Diarmaid MacCulloch is professor emeritus of the history of the church at the University of Oxford. He is also the author of Christianity: The First Three Thousand Years (Viking, 2010).
Now, in many of my recent OEN articles, I have been writing about the liberation of endogamous kinship libido "married within" one's psyche to one's early childhood image of one's own mom - for instance, in my case, to my early childhood image of my own Mom.
My own Mom had big boobs with eye-catching big nipples (the one memorable time that I was lucky enough to see them when I was a teenager. When I was a teenager growing up in Kansas City, Kansas, my Mom's hometown, my Mom usually wore only her bra and panties around the house during the summer, where only family members saw her. As a result, as a teenage boy who had experienced puberty, I clearly had the contour of my Mom's big boobs deeply impressed in my living memory of her - which is probably why I like exhibitionistic girls and women with big boobs in porn videos that are available free on the internet.
However, as a teenager who had experienced puberty, I do not remember feeling sexually excited by my Mom's big boobs, even though I do definitely remember the one time that I was lucky enough to see them and her eye-catching big nipples.
But I do indeed remember that as a teenager, I definitely felt deeply sexually attracted to my Mom's best friend -- who did not have big boobs like my Mom's big boobs. For me as a teenage boy, she was a MILF.
In any event, I continued to feel deeply sexually attracted to my Mom's best friend who did not have big boobs for many, many years after I was no longer a teen. For many, many years, I enjoyed talking with my Mom's best friend who did not have big boobs. I found her engaging to talk with, and I was pleased by the interest she showed in me and by the interest she showed in talking with me over the years. For me as a young man and as a middle-aged man, she was a MILF.
However, I was always too bashful to tell my Mom's best friend who did not have big boobs directly that I felt sexually attracted to her. Nevertheless, I suspect that she was well aware that I felt deeply sexually attracted to her, and over the years, she talked engagingly with me as her way of showing me that she understood that I felt deeply sexually attracted to her.
Now, as a teenage boy who had experienced puberty, I also felt strongly sexually attracted to two moms of my paper route.
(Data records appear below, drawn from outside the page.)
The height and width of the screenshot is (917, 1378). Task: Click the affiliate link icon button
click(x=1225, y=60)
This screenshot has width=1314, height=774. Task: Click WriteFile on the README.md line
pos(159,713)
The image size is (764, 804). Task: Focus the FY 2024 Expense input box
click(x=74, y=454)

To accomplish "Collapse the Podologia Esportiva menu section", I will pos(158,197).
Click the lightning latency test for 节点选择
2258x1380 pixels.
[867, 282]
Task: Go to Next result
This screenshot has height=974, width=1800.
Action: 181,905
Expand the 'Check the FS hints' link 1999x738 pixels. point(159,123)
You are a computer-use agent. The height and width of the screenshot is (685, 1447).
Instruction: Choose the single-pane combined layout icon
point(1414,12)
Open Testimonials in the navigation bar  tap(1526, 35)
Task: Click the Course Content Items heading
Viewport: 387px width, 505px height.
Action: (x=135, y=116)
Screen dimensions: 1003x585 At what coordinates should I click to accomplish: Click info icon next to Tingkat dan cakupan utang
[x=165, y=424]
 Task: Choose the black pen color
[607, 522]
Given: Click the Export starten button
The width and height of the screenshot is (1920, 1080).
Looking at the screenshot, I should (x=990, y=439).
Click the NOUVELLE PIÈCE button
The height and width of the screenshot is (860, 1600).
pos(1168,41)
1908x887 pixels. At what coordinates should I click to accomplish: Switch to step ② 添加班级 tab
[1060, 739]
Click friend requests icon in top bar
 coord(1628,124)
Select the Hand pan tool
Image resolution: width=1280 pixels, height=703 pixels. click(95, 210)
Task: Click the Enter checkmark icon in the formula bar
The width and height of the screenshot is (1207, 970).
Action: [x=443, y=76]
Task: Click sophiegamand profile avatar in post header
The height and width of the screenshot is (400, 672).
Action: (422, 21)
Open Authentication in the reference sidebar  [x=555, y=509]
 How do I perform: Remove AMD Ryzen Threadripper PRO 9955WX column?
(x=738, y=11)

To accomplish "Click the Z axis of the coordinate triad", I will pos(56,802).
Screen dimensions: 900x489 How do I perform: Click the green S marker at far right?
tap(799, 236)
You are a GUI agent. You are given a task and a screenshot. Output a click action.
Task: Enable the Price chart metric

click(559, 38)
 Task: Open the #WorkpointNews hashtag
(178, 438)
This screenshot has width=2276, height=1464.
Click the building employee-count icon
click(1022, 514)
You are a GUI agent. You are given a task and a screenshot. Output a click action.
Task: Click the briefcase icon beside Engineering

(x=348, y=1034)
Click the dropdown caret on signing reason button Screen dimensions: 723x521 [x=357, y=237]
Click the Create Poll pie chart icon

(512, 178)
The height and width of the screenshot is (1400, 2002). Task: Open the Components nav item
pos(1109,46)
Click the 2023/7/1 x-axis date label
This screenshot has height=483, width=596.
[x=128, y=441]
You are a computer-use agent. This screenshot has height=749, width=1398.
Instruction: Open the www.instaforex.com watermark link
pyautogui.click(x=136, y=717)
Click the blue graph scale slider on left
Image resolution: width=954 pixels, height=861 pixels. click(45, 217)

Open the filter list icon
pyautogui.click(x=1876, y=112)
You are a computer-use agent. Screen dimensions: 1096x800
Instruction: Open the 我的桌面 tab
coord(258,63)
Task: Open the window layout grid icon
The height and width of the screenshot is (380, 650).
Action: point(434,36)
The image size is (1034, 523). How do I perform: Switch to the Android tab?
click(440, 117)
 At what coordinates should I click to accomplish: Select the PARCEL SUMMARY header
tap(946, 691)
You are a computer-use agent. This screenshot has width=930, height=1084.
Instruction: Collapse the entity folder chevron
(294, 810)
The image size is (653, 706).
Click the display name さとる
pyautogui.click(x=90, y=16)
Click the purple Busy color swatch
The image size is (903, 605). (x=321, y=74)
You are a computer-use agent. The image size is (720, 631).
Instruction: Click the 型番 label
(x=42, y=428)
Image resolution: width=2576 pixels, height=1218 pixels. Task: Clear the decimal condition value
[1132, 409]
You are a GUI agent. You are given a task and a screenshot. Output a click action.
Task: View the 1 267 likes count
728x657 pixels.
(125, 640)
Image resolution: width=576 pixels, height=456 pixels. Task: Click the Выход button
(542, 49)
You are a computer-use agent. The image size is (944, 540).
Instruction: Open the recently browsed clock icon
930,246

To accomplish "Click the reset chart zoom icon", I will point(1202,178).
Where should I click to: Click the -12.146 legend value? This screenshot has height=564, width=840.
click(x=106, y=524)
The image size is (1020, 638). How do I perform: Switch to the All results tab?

I enjoyed visiting with each of those two moms on my paper route whenever I had to collect some money from them for their newspaper subscription. Yes, each of those two moms that I felt strongly sexually attracted to had children who were my age - children I knew. But I still felt strongly attracted to each of those two moms. For me as a teenage boy, each of them was a MILF.